[Item coordinate data]

* * *

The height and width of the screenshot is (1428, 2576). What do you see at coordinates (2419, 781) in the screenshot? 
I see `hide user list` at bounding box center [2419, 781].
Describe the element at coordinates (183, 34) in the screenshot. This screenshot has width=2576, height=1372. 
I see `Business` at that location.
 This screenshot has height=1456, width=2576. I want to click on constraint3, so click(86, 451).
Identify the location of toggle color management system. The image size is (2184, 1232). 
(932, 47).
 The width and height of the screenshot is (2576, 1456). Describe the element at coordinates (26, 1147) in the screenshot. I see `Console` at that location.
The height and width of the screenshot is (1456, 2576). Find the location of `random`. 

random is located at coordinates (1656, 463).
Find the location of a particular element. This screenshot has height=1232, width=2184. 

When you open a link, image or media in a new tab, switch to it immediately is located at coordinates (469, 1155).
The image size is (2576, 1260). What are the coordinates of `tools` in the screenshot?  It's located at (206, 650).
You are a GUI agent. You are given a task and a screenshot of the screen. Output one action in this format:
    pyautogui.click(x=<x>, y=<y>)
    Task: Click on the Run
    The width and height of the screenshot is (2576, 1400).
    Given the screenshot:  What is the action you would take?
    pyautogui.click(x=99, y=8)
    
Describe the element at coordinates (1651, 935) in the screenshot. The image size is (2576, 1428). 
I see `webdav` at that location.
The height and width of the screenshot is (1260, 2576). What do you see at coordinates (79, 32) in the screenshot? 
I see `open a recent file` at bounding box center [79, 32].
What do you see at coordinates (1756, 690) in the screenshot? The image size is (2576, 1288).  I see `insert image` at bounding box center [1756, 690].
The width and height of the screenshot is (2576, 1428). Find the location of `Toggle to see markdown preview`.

* * *

[What you are asked to do]:
Rewrite the items, starting at the beginning and ending at the line containing "The image size is (2576, 1260).", with every "image size" renamed to "frame size" and everything else left unchanged.

[Result of this exercise]:
The height and width of the screenshot is (1428, 2576). What do you see at coordinates (2419, 781) in the screenshot? 
I see `hide user list` at bounding box center [2419, 781].
Describe the element at coordinates (183, 34) in the screenshot. This screenshot has width=2576, height=1372. 
I see `Business` at that location.
 This screenshot has height=1456, width=2576. I want to click on constraint3, so click(86, 451).
Identify the location of toggle color management system. The frame size is (2184, 1232). 
(932, 47).
 The width and height of the screenshot is (2576, 1456). Describe the element at coordinates (26, 1147) in the screenshot. I see `Console` at that location.
The height and width of the screenshot is (1456, 2576). Find the location of `random`. 

random is located at coordinates (1656, 463).
Find the location of a particular element. This screenshot has height=1232, width=2184. 

When you open a link, image or media in a new tab, switch to it immediately is located at coordinates (469, 1155).
The frame size is (2576, 1260). What are the coordinates of `tools` in the screenshot?  It's located at (206, 650).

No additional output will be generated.